The pattern
A piece of code wrapped in if (flag('new-checkout')) { ... } else { ... }. The flag value comes from a config store that can be updated without a deploy — environment variable, database row, or a managed service like LaunchDarkly or Vercel Edge Config.
What flags enable
- Gradual rollout. Ship a new feature to 1% of users, watch for errors, ramp to 10%, then 100%. Standard practice for anything risky.
- Kill switches. If something breaks in production, flip the flag off without a hot deploy.
- A/B testing. Show variant A to half of users, variant B to the other half. Measure outcomes.
- Customer-specific configuration. Customer X gets the new dashboard; customer Y doesn't, because their CSM hasn't onboarded them yet.
- Long-running branches deployed-but-hidden. Build a half-finished feature, ship it gated, finish later.
When to add them
When you have real users and real risk of breaking them with a deploy.
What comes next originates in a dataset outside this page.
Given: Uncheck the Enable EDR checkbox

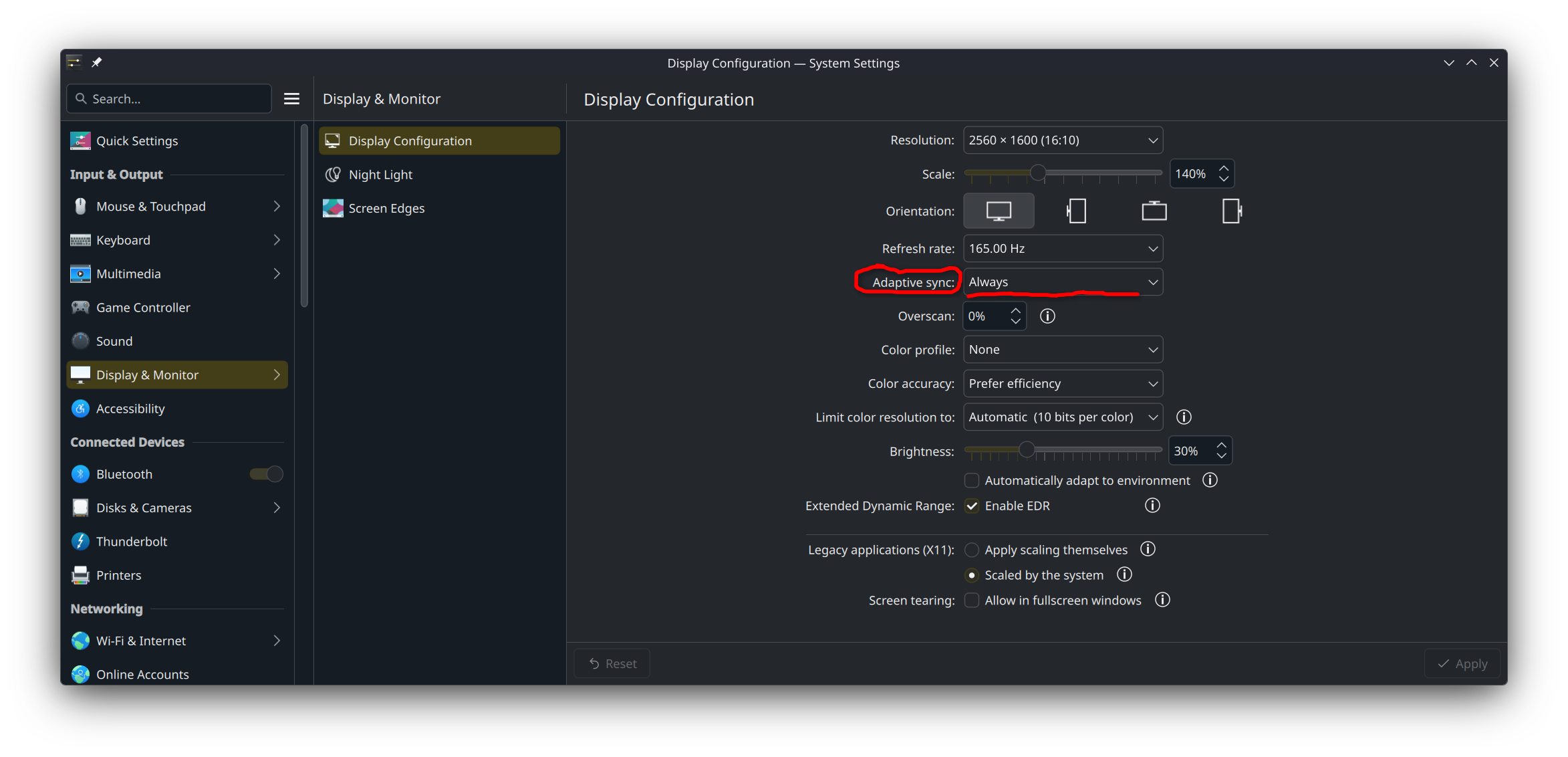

Pre-launch, flags are usually overhead — just deploy.
A common mistake: setting up a flag system at v1 because "we might need it later." We probably won't need it for the validation tier of an MVP. Add the system when the first real rollout question shows up.
Defaults we use
- Tiny flag count: Vercel Edge Config or a hardcoded TypeScript config map
- Per-user / per-workspace flags: a flags table in Postgres with simple RLS
- A/B testing: PostHog feature flags (free tier good)
- Enterprise: LaunchDarkly (overkill until you have enterprise customers)
Cost of bad flag hygiene
Old flags that nobody removes accumulate into "flag debt." Every conditional branch is a code path. Conditionals nested in conditionals create exponentially many code paths. A two-year-old codebase with 80 active flags has more states than anyone can test. We delete flags after rollout is 100% — no exceptions.